Brian Ahier is right
Before you read any further, please go right now and check out what health data exchange expert Brian Ahier has to say about C-CDA on the HIStalk blog. He is right on the money about the need to clear up the problems with CDA/C-CDA documents. Once you’ve read his article, come back here and you’ll get exactly why we’re building our new CDA functionality around gap analysis.
A bit of context. A few weeks back we talked about the need for gap analysis and the Clinical Continuity of Care Document (CCD). Now we’re advancing on building Clinical Document Architecture (CDA) functionality into the Caristix platform, starting with the XML schema for CCD.
First of all, Caristix software can now get your schemas, messages (or documents), and schematrons set up in our Profile Explorer (click images to enlarge):
De-identify CDA documents
Profile Explorer will allow you to manage custom elements and variations. Next on our list is de-identification, so you can take production CDA documents and remove the PHI. You’ll then be able to share those de-identified documents for testing and troubleshooting.

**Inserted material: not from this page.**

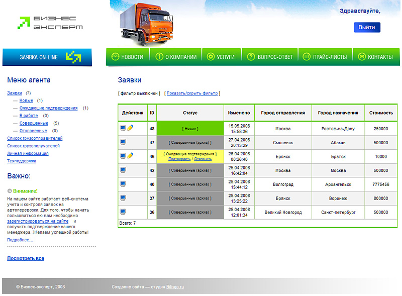Viewport: 402px width, 296px height.
Task: Select Ожидающие подтверждения in the agent menu
Action: (48, 108)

Creating CDA specs or schemas
We’re also working on reverse engineering. That means you’ll be able to create the schema directly from a single CCD document or batch of documents, saving hours of documentation and schema creation for validation testing.
CDA and gap analysis
Another feature we’re working on is gap analysis specific to CDA. So you’ll be able to compare two schemas and document the differences.
Gap analysis is the core need when it comes to CCD implementation to exchange data between EHRs after episodes of care (in HIEs and other data exchange platforms). To understand why, let’s review what a schema is.
XML schema for CCD
To simplify, the schema is like a specification – it tells you how to organize the document structure and content. The schema and the rest of the standard tells you that a CCD generated by any compliant system should be readable by any other compliant system.

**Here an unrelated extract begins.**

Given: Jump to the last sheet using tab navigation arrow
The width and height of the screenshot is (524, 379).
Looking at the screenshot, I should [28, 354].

That’s how the standard is meant to work.
But what we’re seeing among our customers is far from full compliance. (And as Brian Ahier mentions on HIStalk, outright errors are all too common.)
Even though the standard is tightly defined, our customers are seeing major and minor deviations and customizations among vendors. Examples include:
- Implementing just 6 of the 7 elements to be documented during a transition of care.

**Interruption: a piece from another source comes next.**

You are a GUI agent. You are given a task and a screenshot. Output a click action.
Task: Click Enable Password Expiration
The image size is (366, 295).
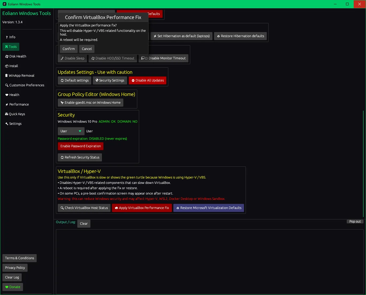coord(81,146)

- Constrained terminology, so a vendor doesn’t fully support the mandated vocabulary.
- Use of incompatible optional elements.
The only way to catch these deviations is to run a gap analysis – either manually by comparing documents or specs side by side, or through software such as the Caristix platform. Gap analysis is a must-do to gather implementation requirements and to ensure that you’re capturing the right use cases for validation before go-live.
Avoiding CCD errors
Just remember: if you’re implementing CCD exchange, attestation is one thing. Real-world implementation, especially for HIEs, is another. That gap analysis is the key to making sure data exchange takes place error-free in a production environment.
That’s what we’re delivering with the new CDA functionality.